I've been doing some quite fun stuff involving advanced maths over the last couple of days. It's good to do hard theoretical stuff from time to time. Because it's been a while, I had to revise my stats quite a bit. As soon as I got beyond binomial and normal distributions to chi-squared distributions, G-tests and beta functions, I turned to the textbooks. Actually, first I turned to Google, but all I could find was course listings for university courses saying things like 'This course includes the beta function, chi-squared distribution etc. etc.'. I guess most of the notes are only available on intranets etc. It is remarkably hard to find information online about advanced maths.
Wikipedia is actually a very good resource here (this is the kind of thing wikipedia generally rocks at - the right answer is indisputable, so you don't get edit wars etc.). To see how comprehensive it is, check out the pages on the Beta function and its distribution (though there's precious little about how to calculate it).
When it comes to numerical methods, there's still nothing to beat Numerical Recipes but I didn't really want to have to write my own routines to calculate things like chi-square distributions. Luckily, after a bit of googling, I found that we could install statistics functions for php. Unfortunately, they are the worst-documented functions I have ever seen (check out the documentation for the chi-square distribution function!) but that's another blog post.
##Why I am looking up all these ridiculous things
I'm in the process of writing a new tool to help us do better at ppc management - a similar idea to Clickmuse's Adwords Optimizer, that we use and find handy - but instead of telling you when one advert is out-performing another, this is designed to spot keywords that need to be targeted differently (either moved into their own ad group in order to gain the benefit of a high-performing keyword or deleted / moved out of an ad group to avoid pulling the performance of your other keywords down). With the way that quality score is calculated, taking into account ad group performance as a whole and factoring it into your cost-per-click via the quality score, it is becoming ever more important to monitor ad groups closely and group keywords together even better.
At first, I thought this was a pretty simple statistical task - all I needed to do was look at each keyword and its clicks in order to calculate the probability of getting this many clicks if the keyword has an underlying long-run click-through rate equal to the ad group it is in. If this probability was low (below 5%, say), we could be relatively confident that this keyword should be moved out of this ad group as it is an outlier compared to the rest of the group.
I started coding this without thinking too much further (great software development process there) and hit a hurdle when I needed to calculate the probability of getting at least n clicks out of I impressions with a supposed click-through rate of p. It's simple when I is small (it's just the sum of binomial distribution probabilities) but as I grows, this involves calculating factorial of a bunch of large numbers. At this point I started dredging up some of my old stats courses and remembered that you can use Normal and Poisson approximations to the Binomial distribution for large populations (which you use depends on the probability - for reasonable size expected numbers of clicks, you can use the Normal distribution, for small expected numbers of clicks you have to use the Poisson distribution).

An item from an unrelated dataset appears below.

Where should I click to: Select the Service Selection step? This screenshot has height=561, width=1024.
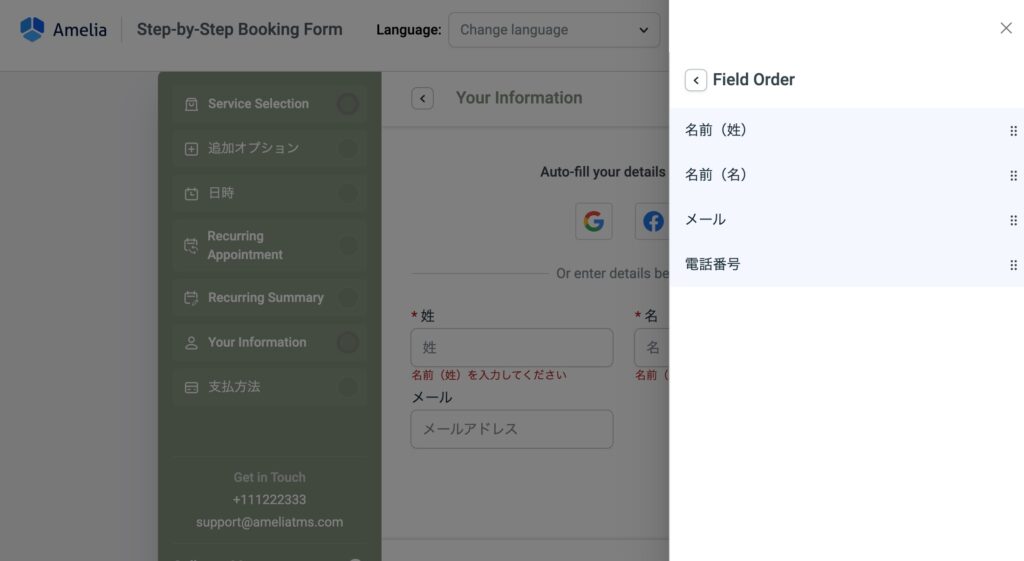click(x=268, y=104)
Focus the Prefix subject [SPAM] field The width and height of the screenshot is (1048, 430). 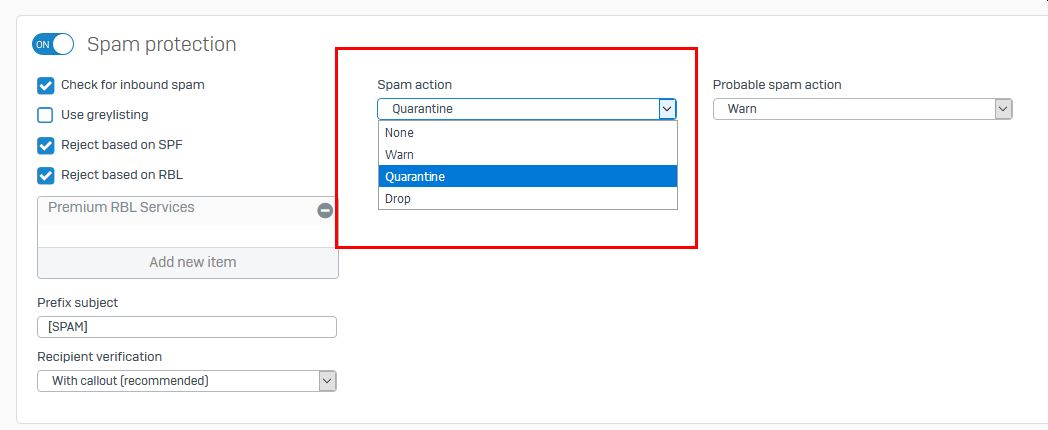[186, 327]
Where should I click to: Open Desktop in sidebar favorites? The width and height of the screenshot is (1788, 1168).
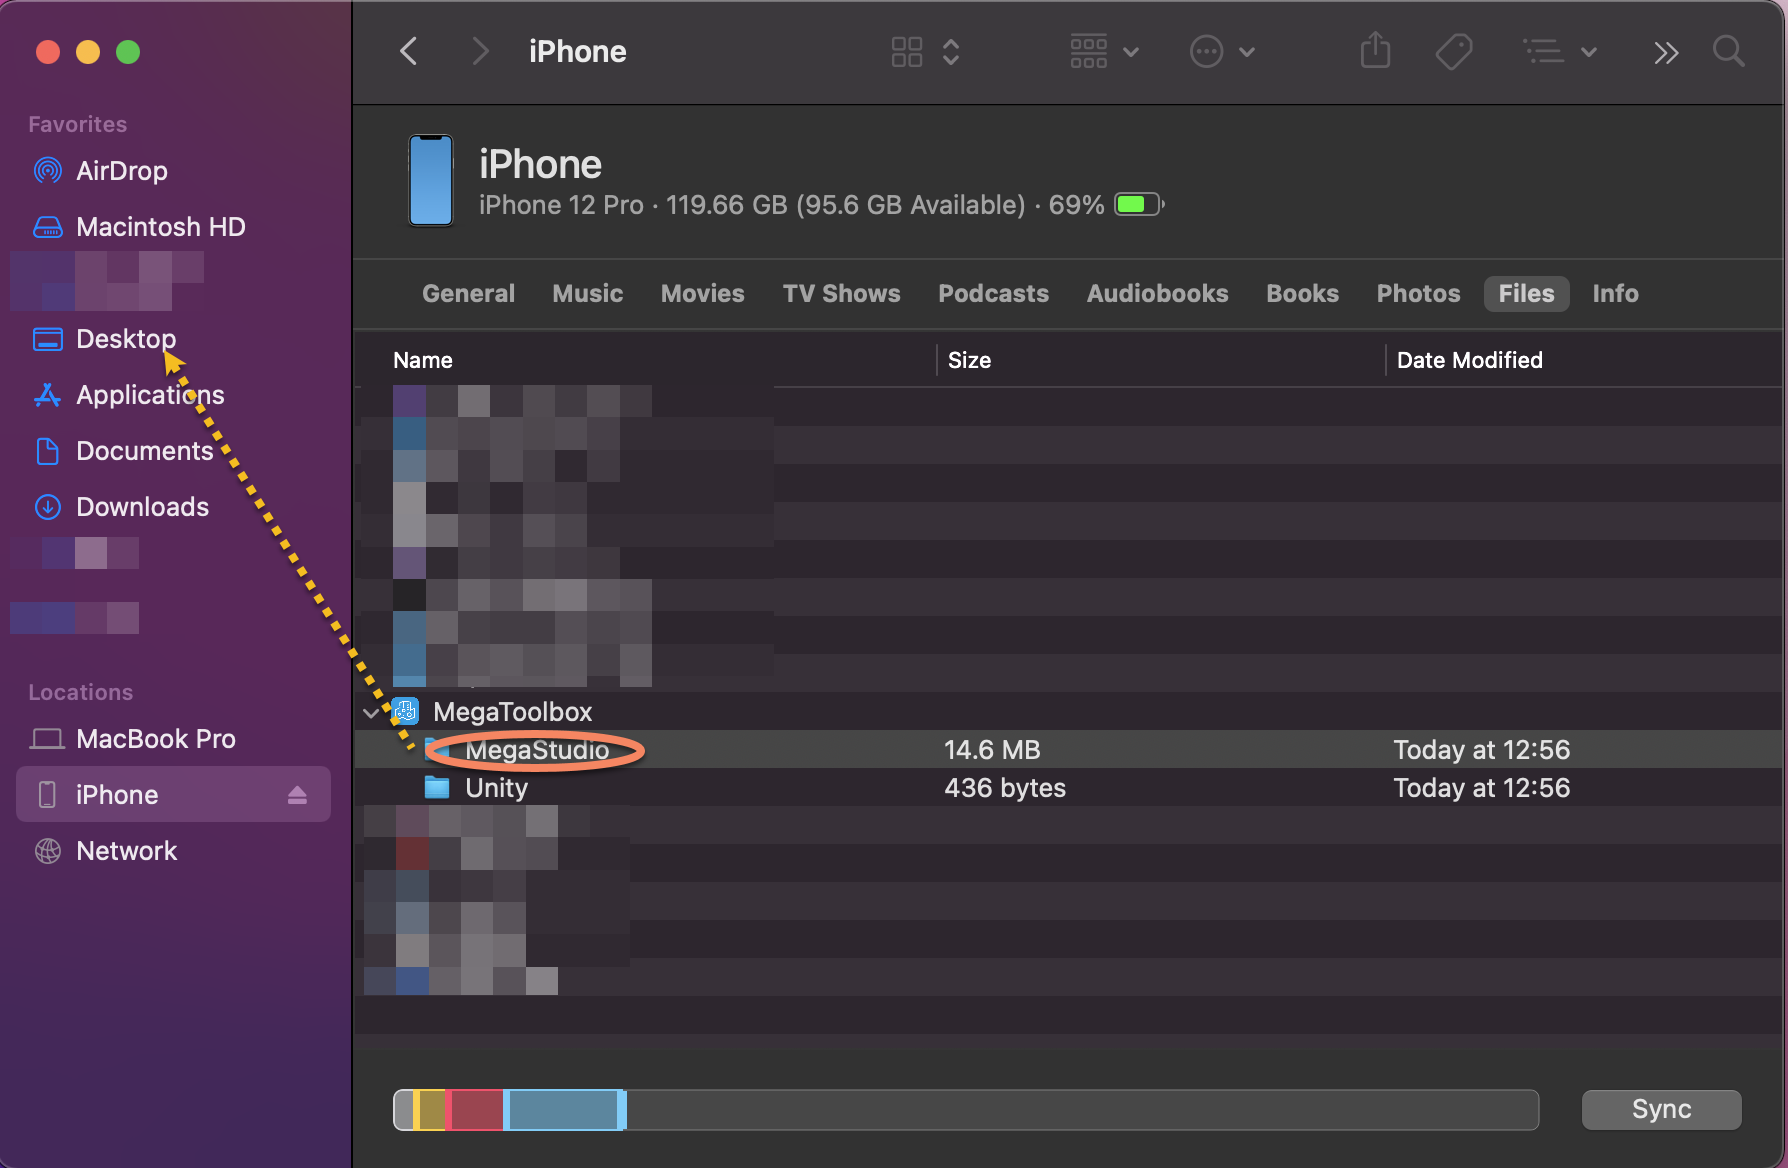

Calculating the normal distribution in PHP was pretty straightforward, but calculating Poisson distributions when large numbers are involved means calculating Beta functions and other such fun. I needed to read up on the subject. Hence why I turned to Google, failed, and turned to wikipedia.
This post isn't really about what the solution to my problem was in the end, but just in case anyone is interested, I have gone with calculating a G-statistic for the set of data of:
|Rest of ad group||ca||nk|
This statistic then has a chi-squared distribution with 1 degree of freedom (I think - because there are 2 independent variables given the total number of impressions and we are estimating one parameter - the click-through rate of the whole ad group). Testing this for significance then tells us the probability that the keyword clicks and 'rest of ad group' clicks are drawn from a universe with the same click-through rate. I think this is a better approach because it allows for both the possibility that the keyword we are interested in has an unexpected number of clicks and that the rest of the ad group has an unexpected number of clicks.
##Where this all fails
I find the concept of degrees of freedom very difficult to grasp (always have, despite having it explained by some of the best minds in the world - I find it especially hard when you start talking fractional degrees of freedom) and when I'm working with real-world examples, I'm always sure I've got it wrong.
Wikipedia is very poor on the subject and I can't find good explanations online.
If you happen to understand this kind of stuff and can tell me whether my problem has 1 or 2 degrees of freedom, it would be very much appreciated!